Task
Check each line of the listing for the word "agent" and report the ones that have it.

Records for the task
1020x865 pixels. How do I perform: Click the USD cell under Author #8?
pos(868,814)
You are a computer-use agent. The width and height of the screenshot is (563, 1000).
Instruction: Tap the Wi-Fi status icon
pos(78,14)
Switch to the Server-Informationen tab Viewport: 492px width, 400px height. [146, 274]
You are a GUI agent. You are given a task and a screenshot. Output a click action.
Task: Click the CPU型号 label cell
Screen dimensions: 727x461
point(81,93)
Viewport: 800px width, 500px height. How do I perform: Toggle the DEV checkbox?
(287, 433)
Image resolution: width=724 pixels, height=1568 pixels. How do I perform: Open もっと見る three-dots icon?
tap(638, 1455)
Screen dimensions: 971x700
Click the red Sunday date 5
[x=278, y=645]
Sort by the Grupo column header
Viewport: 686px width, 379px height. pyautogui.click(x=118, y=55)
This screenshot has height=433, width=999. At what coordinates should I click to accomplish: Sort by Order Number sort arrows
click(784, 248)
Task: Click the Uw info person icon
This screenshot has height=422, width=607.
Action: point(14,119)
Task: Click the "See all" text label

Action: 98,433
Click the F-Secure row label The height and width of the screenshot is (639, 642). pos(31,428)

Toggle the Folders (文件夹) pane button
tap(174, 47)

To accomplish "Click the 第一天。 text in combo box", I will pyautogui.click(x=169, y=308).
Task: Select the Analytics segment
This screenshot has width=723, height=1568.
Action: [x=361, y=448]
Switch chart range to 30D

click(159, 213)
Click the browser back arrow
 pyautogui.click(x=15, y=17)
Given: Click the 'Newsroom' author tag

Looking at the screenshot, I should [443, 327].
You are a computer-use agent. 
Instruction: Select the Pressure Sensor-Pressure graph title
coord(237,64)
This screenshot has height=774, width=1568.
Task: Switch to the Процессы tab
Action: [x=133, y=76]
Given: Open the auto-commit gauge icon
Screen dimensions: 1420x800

Expected answer
You are a computer-use agent. The width and height of the screenshot is (563, 1000).
You are a GUI agent. You are given a task and a screenshot. Output a click action.
You are a computer-use agent. 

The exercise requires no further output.